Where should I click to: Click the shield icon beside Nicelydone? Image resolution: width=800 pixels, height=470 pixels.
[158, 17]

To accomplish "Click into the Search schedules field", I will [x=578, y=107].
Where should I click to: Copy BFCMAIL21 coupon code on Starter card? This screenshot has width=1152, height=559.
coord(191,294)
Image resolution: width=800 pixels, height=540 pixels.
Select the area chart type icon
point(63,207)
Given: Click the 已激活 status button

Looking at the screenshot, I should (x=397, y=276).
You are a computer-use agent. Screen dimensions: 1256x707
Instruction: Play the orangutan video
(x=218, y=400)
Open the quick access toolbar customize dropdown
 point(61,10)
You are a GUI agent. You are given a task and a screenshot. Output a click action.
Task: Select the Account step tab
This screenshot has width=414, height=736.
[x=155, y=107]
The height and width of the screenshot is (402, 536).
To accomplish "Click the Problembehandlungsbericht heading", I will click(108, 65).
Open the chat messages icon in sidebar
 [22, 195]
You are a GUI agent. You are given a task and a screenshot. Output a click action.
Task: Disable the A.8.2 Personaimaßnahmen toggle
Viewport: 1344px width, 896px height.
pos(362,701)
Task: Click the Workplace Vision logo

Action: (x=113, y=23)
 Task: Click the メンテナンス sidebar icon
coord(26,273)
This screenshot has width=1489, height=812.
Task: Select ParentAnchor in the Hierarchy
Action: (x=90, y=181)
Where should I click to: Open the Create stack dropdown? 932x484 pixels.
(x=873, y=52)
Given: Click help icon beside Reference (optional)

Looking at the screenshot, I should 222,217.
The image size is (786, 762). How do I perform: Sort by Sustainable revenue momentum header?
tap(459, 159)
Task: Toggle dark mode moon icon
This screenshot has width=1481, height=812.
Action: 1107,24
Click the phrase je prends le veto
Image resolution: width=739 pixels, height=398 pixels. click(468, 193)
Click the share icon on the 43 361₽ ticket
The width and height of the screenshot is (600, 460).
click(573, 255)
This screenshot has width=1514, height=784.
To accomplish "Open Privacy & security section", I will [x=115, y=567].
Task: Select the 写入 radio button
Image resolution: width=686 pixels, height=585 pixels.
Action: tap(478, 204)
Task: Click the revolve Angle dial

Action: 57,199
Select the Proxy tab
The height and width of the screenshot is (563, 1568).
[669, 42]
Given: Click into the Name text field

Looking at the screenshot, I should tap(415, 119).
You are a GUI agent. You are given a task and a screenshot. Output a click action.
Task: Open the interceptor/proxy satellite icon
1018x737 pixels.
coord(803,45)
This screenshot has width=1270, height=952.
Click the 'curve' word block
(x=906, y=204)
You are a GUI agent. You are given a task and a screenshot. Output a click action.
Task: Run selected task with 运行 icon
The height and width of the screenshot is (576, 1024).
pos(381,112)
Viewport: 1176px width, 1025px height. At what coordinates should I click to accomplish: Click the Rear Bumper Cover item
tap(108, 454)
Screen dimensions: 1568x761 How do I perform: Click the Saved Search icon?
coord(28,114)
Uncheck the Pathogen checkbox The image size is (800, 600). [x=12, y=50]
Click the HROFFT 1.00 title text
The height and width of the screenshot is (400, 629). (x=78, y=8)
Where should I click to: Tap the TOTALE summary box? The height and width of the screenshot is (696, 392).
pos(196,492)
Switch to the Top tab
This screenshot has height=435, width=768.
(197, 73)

**WHAT YOU ARE ASKED TO DO**
For this task, please set down every entry exactly, with no line left out.

**THE ANSWER**
Where should I click to: Click the shield icon beside Nicelydone? Image resolution: width=800 pixels, height=470 pixels.
[158, 17]

To accomplish "Click into the Search schedules field", I will [x=578, y=107].
Where should I click to: Copy BFCMAIL21 coupon code on Starter card? This screenshot has width=1152, height=559.
coord(191,294)
Image resolution: width=800 pixels, height=540 pixels.
Select the area chart type icon
point(63,207)
Given: Click the 已激活 status button

Looking at the screenshot, I should (x=397, y=276).
You are a computer-use agent. Screen dimensions: 1256x707
Instruction: Play the orangutan video
(x=218, y=400)
Open the quick access toolbar customize dropdown
 point(61,10)
You are a GUI agent. You are given a task and a screenshot. Output a click action.
Task: Select the Account step tab
This screenshot has width=414, height=736.
[x=155, y=107]
The height and width of the screenshot is (402, 536).
To accomplish "Click the Problembehandlungsbericht heading", I will click(108, 65).
Open the chat messages icon in sidebar
 [22, 195]
You are a GUI agent. You are given a task and a screenshot. Output a click action.
Task: Disable the A.8.2 Personaimaßnahmen toggle
Viewport: 1344px width, 896px height.
pos(362,701)
Task: Click the Workplace Vision logo

Action: (x=113, y=23)
 Task: Click the メンテナンス sidebar icon
coord(26,273)
This screenshot has width=1489, height=812.
Task: Select ParentAnchor in the Hierarchy
Action: (x=90, y=181)
Where should I click to: Open the Create stack dropdown? 932x484 pixels.
(x=873, y=52)
Given: Click help icon beside Reference (optional)

Looking at the screenshot, I should 222,217.
The image size is (786, 762). How do I perform: Sort by Sustainable revenue momentum header?
tap(459, 159)
Task: Toggle dark mode moon icon
This screenshot has width=1481, height=812.
Action: 1107,24
Click the phrase je prends le veto
Image resolution: width=739 pixels, height=398 pixels. click(468, 193)
Click the share icon on the 43 361₽ ticket
The width and height of the screenshot is (600, 460).
click(573, 255)
This screenshot has width=1514, height=784.
To accomplish "Open Privacy & security section", I will [x=115, y=567].
Task: Select the 写入 radio button
Image resolution: width=686 pixels, height=585 pixels.
Action: tap(478, 204)
Task: Click the revolve Angle dial

Action: 57,199
Select the Proxy tab
The height and width of the screenshot is (563, 1568).
[669, 42]
Given: Click into the Name text field

Looking at the screenshot, I should tap(415, 119).
You are a GUI agent. You are given a task and a screenshot. Output a click action.
Task: Open the interceptor/proxy satellite icon
1018x737 pixels.
coord(803,45)
This screenshot has width=1270, height=952.
Click the 'curve' word block
(x=906, y=204)
You are a GUI agent. You are given a task and a screenshot. Output a click action.
Task: Run selected task with 运行 icon
The height and width of the screenshot is (576, 1024).
pos(381,112)
Viewport: 1176px width, 1025px height. At what coordinates should I click to accomplish: Click the Rear Bumper Cover item
tap(108, 454)
Screen dimensions: 1568x761 How do I perform: Click the Saved Search icon?
coord(28,114)
Uncheck the Pathogen checkbox The image size is (800, 600). [x=12, y=50]
Click the HROFFT 1.00 title text
The height and width of the screenshot is (400, 629). (x=78, y=8)
Where should I click to: Tap the TOTALE summary box? The height and width of the screenshot is (696, 392).
pos(196,492)
Switch to the Top tab
This screenshot has height=435, width=768.
(197, 73)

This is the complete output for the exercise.